Looking to the land to save coral reef fisheries
Funding source: NCEAS Science for Nature and People Program, ARC Centre of Excellence for Environmental Decisions, University of Queensland Postdoctoral Fellowship
Fisheries support the livelihoods of 12 per cent of the world’s population, many of whom live in poor communities. The degrading sediments and nutrients of land-based activities pose a significant threat; yet they are often ignored in fisheries management.
UQ scientists are collaborating with research colleagues around the world and partnering with prominent universities, government agencies, and non-government agencies to better understand how land-based industries can work with fisheries to conserve tropical coral reef ecosystems and sustain the livelihoods of over 120 million people.
Tropical coral reef conservation is a priority for Australia’s regional leadership and a sits high on the agendas of other tropical countries mandated with developing sustainable land and marine activity plans.

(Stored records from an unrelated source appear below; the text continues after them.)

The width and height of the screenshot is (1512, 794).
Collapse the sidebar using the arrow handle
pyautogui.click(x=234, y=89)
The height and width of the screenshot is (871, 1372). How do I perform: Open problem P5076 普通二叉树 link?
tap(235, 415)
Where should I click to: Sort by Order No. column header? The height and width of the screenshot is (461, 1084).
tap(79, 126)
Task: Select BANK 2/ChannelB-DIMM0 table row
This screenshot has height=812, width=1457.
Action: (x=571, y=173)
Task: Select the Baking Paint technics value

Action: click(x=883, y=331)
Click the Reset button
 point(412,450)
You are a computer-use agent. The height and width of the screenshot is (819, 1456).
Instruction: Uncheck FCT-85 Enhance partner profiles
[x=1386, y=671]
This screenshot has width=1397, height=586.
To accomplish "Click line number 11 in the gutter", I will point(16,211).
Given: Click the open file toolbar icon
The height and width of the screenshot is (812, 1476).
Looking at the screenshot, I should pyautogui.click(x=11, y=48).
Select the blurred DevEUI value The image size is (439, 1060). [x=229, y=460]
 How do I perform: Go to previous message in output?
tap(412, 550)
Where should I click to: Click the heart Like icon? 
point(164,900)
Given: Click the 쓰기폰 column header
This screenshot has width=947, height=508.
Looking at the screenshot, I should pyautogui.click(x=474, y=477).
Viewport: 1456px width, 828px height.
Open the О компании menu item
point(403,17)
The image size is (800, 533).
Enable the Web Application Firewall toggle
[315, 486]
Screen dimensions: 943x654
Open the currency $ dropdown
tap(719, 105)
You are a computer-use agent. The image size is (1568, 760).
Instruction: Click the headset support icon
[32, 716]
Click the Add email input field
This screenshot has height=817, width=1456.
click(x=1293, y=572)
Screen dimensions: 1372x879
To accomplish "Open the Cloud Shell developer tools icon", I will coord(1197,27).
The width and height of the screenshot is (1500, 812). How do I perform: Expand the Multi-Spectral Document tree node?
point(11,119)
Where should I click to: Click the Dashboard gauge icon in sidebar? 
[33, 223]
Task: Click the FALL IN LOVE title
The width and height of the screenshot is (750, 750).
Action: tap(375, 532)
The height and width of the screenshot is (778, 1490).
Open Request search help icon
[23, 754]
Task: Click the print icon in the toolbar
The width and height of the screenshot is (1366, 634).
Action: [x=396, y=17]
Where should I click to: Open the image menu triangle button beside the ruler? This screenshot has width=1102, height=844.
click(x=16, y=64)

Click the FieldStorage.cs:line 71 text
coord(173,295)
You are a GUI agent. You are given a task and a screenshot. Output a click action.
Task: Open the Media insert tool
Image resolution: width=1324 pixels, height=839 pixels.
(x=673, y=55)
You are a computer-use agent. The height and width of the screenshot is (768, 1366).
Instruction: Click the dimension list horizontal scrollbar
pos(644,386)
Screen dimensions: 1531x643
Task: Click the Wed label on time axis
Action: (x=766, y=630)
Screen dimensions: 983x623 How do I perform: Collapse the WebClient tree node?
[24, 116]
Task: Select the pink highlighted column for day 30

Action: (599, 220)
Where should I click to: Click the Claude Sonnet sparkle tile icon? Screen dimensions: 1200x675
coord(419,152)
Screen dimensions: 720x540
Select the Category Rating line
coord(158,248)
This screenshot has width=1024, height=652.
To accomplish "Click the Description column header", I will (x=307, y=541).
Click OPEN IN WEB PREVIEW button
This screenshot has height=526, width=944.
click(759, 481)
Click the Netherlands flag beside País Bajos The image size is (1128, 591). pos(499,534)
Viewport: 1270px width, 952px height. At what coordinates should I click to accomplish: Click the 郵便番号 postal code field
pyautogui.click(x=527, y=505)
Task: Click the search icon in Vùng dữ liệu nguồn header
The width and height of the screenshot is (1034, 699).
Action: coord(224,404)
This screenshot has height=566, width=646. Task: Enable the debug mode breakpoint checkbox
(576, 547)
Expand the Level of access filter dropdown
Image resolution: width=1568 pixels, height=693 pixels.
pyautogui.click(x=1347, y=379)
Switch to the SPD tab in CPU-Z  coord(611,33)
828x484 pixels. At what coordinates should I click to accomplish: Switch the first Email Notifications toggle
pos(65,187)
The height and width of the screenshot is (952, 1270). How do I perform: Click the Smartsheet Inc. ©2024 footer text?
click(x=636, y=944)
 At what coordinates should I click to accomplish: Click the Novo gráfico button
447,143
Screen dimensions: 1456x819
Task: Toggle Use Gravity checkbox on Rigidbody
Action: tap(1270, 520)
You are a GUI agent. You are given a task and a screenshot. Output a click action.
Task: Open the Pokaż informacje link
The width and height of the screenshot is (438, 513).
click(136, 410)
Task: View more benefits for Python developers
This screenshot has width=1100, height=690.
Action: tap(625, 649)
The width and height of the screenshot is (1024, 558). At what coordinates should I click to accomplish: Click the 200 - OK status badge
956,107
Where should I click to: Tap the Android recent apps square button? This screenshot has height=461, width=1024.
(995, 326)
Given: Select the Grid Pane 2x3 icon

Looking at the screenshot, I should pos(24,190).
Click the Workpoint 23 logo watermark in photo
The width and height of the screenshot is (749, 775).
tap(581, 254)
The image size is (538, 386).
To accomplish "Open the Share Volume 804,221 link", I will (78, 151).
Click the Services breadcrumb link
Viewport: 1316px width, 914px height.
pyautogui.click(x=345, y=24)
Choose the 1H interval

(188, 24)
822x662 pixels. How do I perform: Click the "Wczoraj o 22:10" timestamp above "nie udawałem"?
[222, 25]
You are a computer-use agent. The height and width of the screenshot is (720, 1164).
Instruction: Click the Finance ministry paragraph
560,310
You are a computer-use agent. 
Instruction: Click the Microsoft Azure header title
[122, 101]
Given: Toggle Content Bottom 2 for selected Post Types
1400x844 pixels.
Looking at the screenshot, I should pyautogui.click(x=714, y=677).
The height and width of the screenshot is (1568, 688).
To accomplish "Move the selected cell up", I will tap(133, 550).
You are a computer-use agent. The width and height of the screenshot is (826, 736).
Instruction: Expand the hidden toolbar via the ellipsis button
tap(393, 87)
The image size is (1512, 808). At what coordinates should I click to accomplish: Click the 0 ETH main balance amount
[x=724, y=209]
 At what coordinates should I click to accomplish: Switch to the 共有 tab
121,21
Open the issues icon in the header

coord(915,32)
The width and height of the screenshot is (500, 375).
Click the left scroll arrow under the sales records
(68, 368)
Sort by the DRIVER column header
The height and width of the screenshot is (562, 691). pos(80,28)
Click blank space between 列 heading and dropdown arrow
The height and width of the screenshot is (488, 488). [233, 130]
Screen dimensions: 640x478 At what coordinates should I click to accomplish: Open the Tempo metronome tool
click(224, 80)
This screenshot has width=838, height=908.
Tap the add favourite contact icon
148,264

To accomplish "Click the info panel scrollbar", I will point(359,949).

The researchers are developing models that can determine the ecological and economic impacts of land use changes, such as agricultural practices, on marine ecosystems and fisheries. They’re also working on models for assessing alternative plans that would maximise economic opportunity from land use whilst protecting marine ecosystems and fisheries.
The planning tools that emerge from this research could influence the type and amount of farming and other industries acceptable to ensure healthy coral reef fisheries.
“This project brings together various disciplines to protect the health of fisheries and build the capacity of coral reef communities to grow and sustain their local economies,” said postdoctoral research fellow and lead investigator Dr Carissa Klein.
“It’s about negotiating the fragile balance between ocean conservation and sustainable livelihoods so that environmental benefits can be achieved alongside social equity and economic return.”